I was touched by his innocent confidence in my abilities, but I did nothing. Bitter experience has taught me that neither prudence, a sense of decency, nor advantage, can overcome sexual repugnance or check the direction of lust.
These were distractions, but the business of government was incessant. I strove to make the Senate true partners in the state again, and insisted that I was, at most, first among equals. When one obsequious fellow had the ill-taste to address me as "My Lord and Master" I warned him never to insult me in such manner again. I referred all public business to the Senate, including much that Augustus had been accustomed to handle himself, and asked for the Senate's advice in every matter that concerned the national revenue, the allocation of monopolies, and the construction or repair of public buildings. I even consulted them about the recruitment and discharge of soldiers, the stationing of legions and auxiliaries, the extension of military commands, the selection of generals, and how to answer letters which I had received from foreign potentates; all matters which Augustus had reserved to himself. I encouraged argument in the Senate and assured its members that "When a right-minded and true-hearted statesman has had as much sovereign power placed in his hands as you have put in mine, he should regard himself as the servant of the Senate; and often of the people
as a whole, and even of private citizens too."
These were not mere words, spoken for show. On the contrary; I was pleased when decisions were taken in defiance of my wishes, and abstained from complaint, even when I knew I was right and the majority wrong. Once for example I had insisted that city magistrates should be resident throughout their term of office, but the Senate permitted a praetor to travel to Africa, and even paid his expenses. Moreover, I allowed the senators to disregard my advice if they chose to do so. When, for example, Manius Aemilius Lepidus was proposed as Governor of Asia, Sextus Pompeius Tertius declared that he was quite unfit for the post, being, as he said, "a lazy degenerate pauper". I didn't altogether disagree with Pompey and let my feelings be known. Nevertheless I acquiesced in the Senate's decision to appoint Lepidus, believing that this display of independence was valuable in itself.
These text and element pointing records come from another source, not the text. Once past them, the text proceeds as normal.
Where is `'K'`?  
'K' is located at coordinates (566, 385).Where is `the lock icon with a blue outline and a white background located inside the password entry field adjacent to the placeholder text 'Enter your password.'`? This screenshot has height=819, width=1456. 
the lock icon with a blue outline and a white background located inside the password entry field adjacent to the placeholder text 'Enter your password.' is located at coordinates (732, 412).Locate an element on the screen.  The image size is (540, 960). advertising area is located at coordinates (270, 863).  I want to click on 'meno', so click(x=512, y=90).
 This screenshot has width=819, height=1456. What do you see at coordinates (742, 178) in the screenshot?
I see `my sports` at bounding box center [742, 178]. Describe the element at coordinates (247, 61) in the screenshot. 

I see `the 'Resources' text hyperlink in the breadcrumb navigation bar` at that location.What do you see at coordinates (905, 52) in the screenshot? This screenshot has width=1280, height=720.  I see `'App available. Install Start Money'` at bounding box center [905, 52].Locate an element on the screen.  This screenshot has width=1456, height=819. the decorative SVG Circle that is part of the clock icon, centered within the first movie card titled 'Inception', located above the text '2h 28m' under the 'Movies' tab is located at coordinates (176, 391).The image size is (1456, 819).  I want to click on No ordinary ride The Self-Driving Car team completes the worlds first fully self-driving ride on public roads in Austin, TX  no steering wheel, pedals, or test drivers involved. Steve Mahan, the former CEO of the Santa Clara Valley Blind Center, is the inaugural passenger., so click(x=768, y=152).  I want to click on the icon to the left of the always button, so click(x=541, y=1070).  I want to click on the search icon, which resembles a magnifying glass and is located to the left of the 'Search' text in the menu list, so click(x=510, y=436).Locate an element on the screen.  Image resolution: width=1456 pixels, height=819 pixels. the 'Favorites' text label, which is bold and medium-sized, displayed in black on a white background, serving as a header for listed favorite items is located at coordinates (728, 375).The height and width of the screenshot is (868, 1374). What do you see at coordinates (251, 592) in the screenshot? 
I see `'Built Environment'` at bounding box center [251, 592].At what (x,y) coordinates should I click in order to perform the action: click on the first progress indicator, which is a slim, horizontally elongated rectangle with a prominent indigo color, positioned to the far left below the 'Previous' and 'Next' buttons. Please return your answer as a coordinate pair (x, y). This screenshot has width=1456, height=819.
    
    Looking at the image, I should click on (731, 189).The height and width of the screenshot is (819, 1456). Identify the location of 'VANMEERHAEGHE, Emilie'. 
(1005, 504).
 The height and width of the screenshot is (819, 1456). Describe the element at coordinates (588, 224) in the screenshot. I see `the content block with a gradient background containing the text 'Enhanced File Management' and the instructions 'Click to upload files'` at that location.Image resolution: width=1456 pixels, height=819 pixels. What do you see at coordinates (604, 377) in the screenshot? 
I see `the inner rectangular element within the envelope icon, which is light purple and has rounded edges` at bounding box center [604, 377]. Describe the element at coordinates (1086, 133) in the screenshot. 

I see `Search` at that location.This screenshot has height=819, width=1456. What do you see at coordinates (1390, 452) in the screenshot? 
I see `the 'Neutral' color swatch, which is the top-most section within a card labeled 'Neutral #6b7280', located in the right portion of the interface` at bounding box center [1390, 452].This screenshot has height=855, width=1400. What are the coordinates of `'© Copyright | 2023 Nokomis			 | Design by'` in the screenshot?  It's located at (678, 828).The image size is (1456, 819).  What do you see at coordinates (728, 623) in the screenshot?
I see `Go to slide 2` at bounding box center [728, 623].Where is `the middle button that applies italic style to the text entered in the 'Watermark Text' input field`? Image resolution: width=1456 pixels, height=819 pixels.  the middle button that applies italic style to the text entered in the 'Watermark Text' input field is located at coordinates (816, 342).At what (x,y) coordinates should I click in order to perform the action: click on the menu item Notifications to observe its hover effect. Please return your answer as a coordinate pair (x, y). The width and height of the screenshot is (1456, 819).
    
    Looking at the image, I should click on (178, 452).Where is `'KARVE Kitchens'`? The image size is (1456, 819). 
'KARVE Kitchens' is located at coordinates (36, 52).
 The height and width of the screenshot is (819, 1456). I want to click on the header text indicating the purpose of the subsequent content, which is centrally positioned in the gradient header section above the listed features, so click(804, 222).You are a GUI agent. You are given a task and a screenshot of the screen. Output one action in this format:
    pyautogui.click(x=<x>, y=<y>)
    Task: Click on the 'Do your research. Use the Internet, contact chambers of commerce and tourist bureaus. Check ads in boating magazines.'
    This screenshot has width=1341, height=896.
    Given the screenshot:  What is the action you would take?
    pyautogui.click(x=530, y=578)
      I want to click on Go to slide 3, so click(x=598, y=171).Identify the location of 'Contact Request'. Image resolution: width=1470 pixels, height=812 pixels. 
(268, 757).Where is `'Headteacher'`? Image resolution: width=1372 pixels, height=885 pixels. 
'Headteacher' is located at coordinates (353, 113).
In other matters, however, I was sceptical of the Senate's zeal. One year, for instance, the aediles urged me to speak out against extravagance. There was a great cry in the Senate that laws against lavish expenditure were disregarded, and that consequently food prices were increasing daily. I was aware of this and deplored it. I tried to set an example of austerity, on one occasion serving up a half-side of boar at dinner, for instance, and remarking that it tasted just as good as the other side. But I knew that such laws, like those against sexual immorality, were unavailing. Frugality and chastity used to prevail because people had self-control. Law is incompetent in regulating moral behaviour. The remedy lies with the individual. If we are decent, then we behave well; if we are not, we shall always find some means of gratifying sordid and discreditable passions.